Thou Shalt Not Bear False Witness

In the Old Testament we have the ten commandments.  One of them is often abbreviated for easy remembering, to read "Thou shalt not bear false witness."  In reality, the whole verse points to interactions with one's neighbor, but for the sake of this post, we'll roll with the abbreviated version, as there is truth to be found in it.

Thou shalt not bear false witness.  Typically I have equated this to lying, however what if we take it in exactness.  There may be some variations with translation to consider, but I'm not going there.

Thou = you/me
Shalt = will
Not = not
Bear = speak or convey
False = untrue
Witness (n) = an account of something factual

What if to not bear false witness was interpreted as not acting as a witness when we have not been one?

For example, let's say I come upon a scene of an accident of some sort.  I did not witness it, but I assert to the police when they come that the driver of one car was to blame, over another.  Let's imagine that I am related to the blameless victim, and am pointing the finger of blame at the other car.  Am I an accurate witness?

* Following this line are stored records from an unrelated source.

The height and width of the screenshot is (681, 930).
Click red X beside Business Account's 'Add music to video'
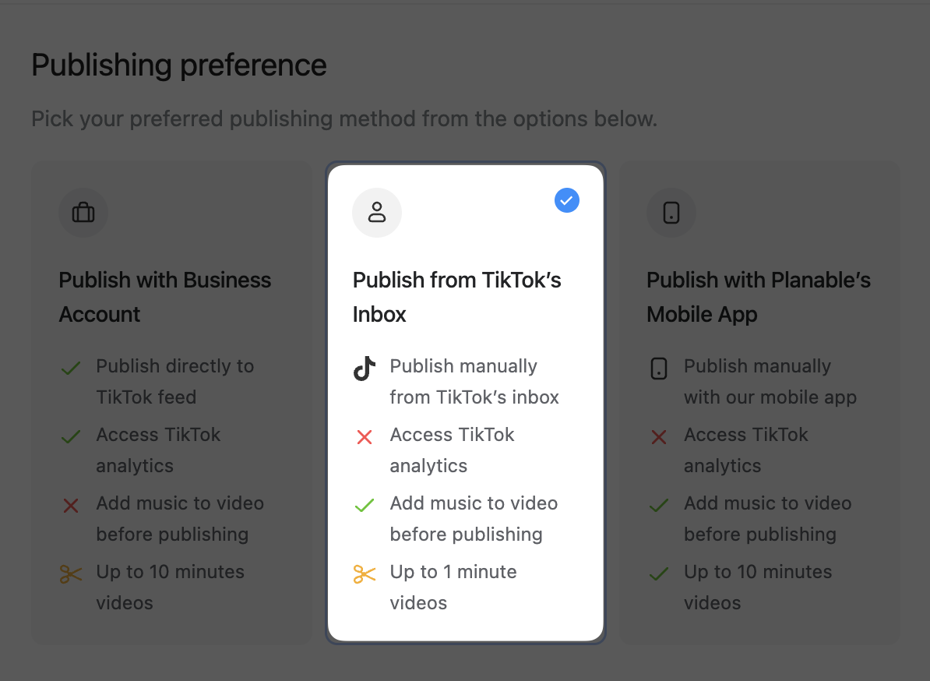click(x=71, y=506)
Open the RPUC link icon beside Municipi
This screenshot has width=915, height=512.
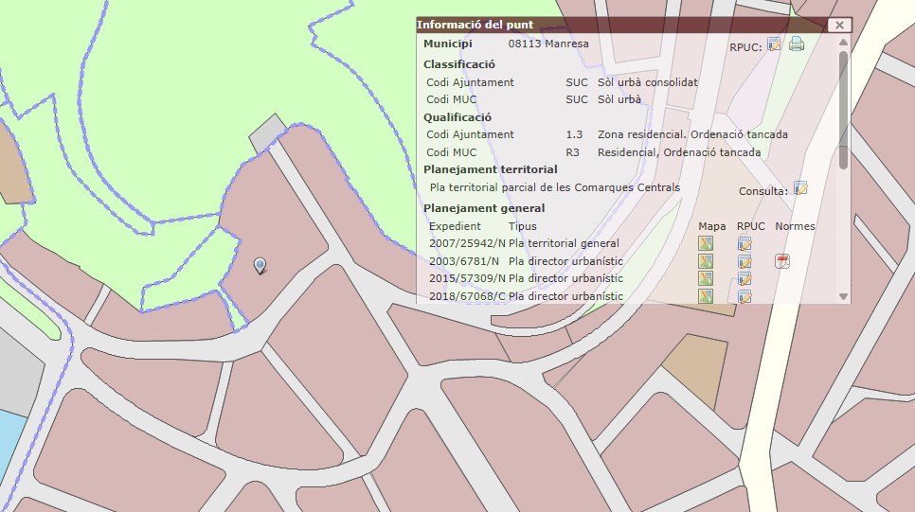coord(774,44)
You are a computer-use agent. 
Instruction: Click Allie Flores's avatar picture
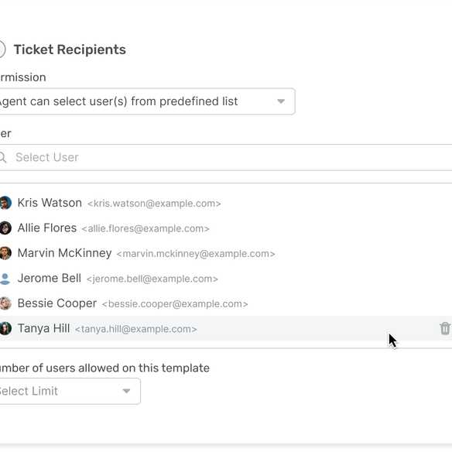(x=5, y=228)
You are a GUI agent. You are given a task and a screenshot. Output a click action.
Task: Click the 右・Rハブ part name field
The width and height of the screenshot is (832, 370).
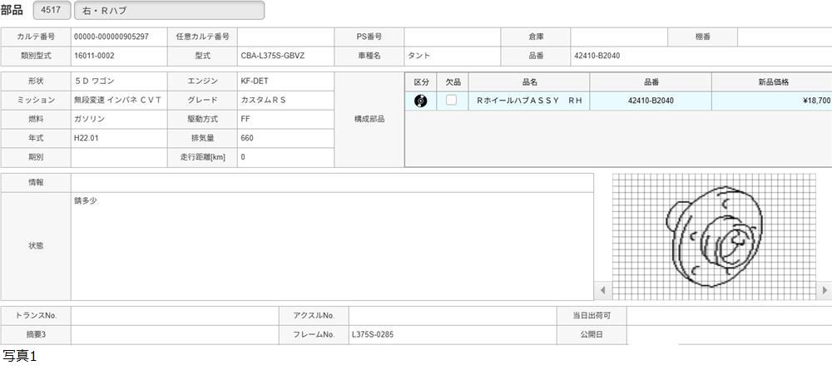(169, 11)
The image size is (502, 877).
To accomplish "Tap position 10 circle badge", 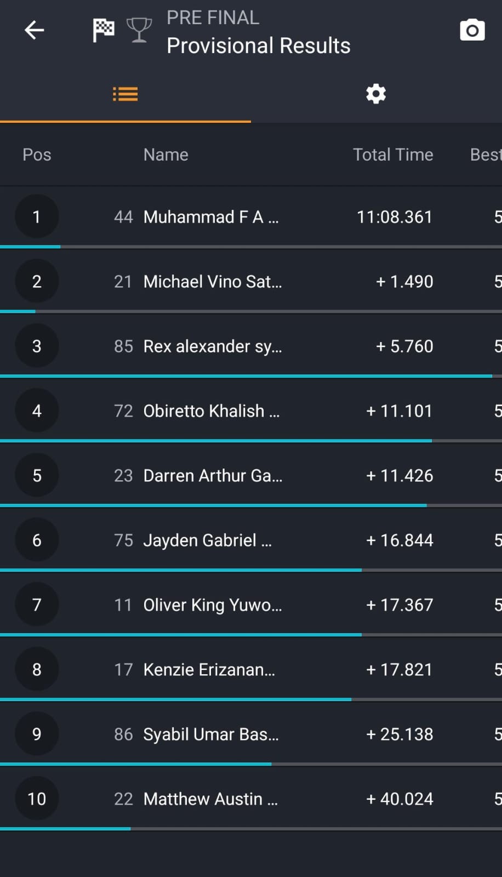I will 37,799.
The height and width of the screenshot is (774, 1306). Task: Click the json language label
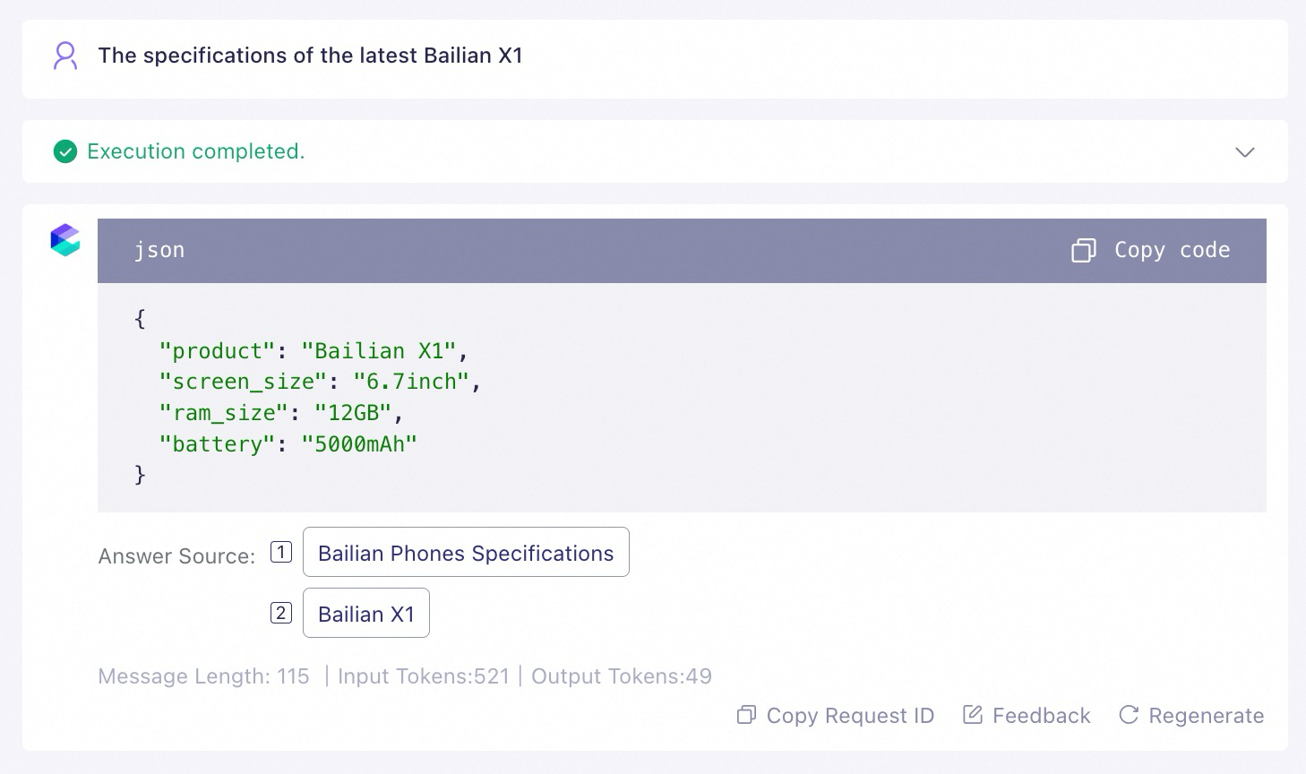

Under what conditions is it safe to say that we "know" something?  Does the term only cover areas which are witnessed with the five senses?  Or can we say we know something we have felt with senses beyond the physical ones? 


  1. I also wonder how this might relate to the bearing of testimonies in Church. I typically prefer to say "I believe" as opposed to "I know," except for a few truths that I no longer take on faith on account of some powerful personal experiences.

    1. Right on. Same here. And it becomes even harder once I find out that something I thought I knew, now I view differently. I'm more inclined to use the word with much more caution.

      Thanks for your comment, Sam!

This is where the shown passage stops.